Full reporting is also needed so that studies can be replicated (Waring, 1997). The nature of ER research means that replication will be difficult, however, this is not to say that procedures should not be put in place to ensure that replication can be done. Unfortunately, much of the L2 ER cannot be replicated because the research was specific to a particular group and group specific tests were used and there was insufficient reporting to allow for careful re-construction.
Do findings for children apply to adults?
Many of these studies assessed the effectiveness of ER with children (i.e. those under about 15) learning second languages. This research on children is widely cited as relevant to L2 ER without the qualification that children learn differently from adults and it is not altogether obvious that this research necessarily applies to adults, and vice versa. There are crucial differences that may give us pause when assuming that they are the same. Firstly, children are characterized as learning without much apparent analysis, freely and naturally compared to adults, whereas adults learning second languages are characterized as requiring a lot more effort. Secondly, the testing procedures that have been used in some of this research suggests that it corresponds much more to L1 children forms of assessment than for adults. Thirdly, many of the younger children in some of these studies would not have yet developed many of the necessary cognitive strategies for dealing with longer texts in second languages and may not be as able as adults to benefit from ER. This has been little explored.

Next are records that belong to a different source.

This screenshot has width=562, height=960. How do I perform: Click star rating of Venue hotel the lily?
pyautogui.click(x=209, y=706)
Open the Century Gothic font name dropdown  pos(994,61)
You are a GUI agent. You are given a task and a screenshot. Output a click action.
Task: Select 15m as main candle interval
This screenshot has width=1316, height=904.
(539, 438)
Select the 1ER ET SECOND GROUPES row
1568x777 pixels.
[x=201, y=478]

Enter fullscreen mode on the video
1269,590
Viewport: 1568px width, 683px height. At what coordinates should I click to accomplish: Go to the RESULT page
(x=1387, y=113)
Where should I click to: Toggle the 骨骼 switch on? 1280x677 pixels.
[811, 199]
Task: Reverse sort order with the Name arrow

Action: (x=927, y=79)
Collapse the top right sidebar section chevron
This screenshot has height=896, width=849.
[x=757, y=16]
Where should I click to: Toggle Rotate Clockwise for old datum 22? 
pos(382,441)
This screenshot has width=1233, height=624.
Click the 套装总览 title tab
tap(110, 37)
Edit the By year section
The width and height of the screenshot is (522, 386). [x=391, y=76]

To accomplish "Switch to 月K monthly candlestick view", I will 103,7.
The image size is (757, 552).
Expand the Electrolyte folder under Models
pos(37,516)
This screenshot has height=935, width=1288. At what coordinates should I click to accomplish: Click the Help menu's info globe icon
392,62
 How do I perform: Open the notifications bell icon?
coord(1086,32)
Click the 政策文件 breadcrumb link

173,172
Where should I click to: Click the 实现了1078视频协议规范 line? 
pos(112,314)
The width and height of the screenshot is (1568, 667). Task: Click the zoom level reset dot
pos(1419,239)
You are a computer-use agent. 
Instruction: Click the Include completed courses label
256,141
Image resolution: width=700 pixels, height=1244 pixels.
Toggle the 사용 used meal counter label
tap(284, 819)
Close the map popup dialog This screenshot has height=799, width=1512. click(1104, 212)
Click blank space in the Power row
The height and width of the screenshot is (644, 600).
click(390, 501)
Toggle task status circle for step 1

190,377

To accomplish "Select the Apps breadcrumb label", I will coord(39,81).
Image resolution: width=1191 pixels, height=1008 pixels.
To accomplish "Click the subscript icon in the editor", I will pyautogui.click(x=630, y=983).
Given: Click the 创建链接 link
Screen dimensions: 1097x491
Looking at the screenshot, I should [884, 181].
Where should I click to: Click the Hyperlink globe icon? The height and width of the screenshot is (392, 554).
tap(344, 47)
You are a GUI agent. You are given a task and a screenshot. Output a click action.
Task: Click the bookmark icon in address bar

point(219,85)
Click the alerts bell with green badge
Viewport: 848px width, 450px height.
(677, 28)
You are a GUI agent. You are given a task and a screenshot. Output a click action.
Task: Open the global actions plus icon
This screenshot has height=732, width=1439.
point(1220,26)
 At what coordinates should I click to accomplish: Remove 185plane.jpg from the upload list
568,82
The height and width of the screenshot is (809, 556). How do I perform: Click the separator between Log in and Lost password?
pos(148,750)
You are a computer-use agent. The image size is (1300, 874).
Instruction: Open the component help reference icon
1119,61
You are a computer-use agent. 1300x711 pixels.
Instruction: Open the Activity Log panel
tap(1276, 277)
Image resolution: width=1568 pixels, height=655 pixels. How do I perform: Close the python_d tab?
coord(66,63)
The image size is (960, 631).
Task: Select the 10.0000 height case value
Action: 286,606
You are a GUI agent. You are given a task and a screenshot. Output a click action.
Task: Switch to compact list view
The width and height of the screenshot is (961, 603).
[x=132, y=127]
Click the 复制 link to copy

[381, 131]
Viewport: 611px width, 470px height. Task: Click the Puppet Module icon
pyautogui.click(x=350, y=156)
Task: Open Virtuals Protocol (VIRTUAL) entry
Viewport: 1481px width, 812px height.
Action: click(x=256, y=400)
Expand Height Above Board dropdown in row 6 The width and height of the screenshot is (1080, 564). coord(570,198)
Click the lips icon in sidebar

Another concerns centre around the applicability of the L1 tests to L2 subjects. Hafiz and Tudor, (1990) and Lituanas, Jacobs and Renandya (to appear) both used assessment instruments that were designed for L1 rather than L2 subjects and their applicability to L2 subjects have not yet been explored.
Longer term to internalise
Laufer-Dvorkin (1981) concluded that the nature of the treatment meant that it was unlikely that there had been sufficient exposure to the target vocabulary to make a difference. Lai (1993) also hinted as this as an explanation why the weaker group did not progress as well as the others. Tsang also suggested that the 'lack of gains ... may be caused by insufficient input' (1996 : 227). This raises the question of what we mean by 'extensive' reading. Susser and Robb (1990) when reviewing various applications of 'extensive' they ranged from a page per day to at least two books a week. If we are to label a piece of research as relevant to ER then we need to have a common understanding for what we mean by 'extensive'. Further work in defining 'extensive reading' and standardisation of this definition is necessary if we are to compare like with like. Nation and Wang (1999) suggest that 'a book a week at the student's ability level' is sufficient for enough vocabulary recycling to take place where learning is possible. This amount of reading seems an adequate benchmark for it to be called 'extensive' reading.
Citing the work of others
It is common practice within research to cite the work of others to defend or add weight or evidence to one's argument. This is also very much in evidence in this literature. Some of the citations have been very clear about the research and have mentioned shortcomings and qualifications where necessary (e.g. Tsang). However, there are also papers which cite the ER research literature as fact with little regard for the problematic nature of much of the research. More worrying are the odd occasions when results are cited that bear little relation to what the research actually said. Indeed on occasions a piece of research is so mis-cited that it is almost unrecognisable from the original. It is hoped that there is a thoroughness and accuracy in the reporting of this literature and in particular for research which is difficult to locate copies.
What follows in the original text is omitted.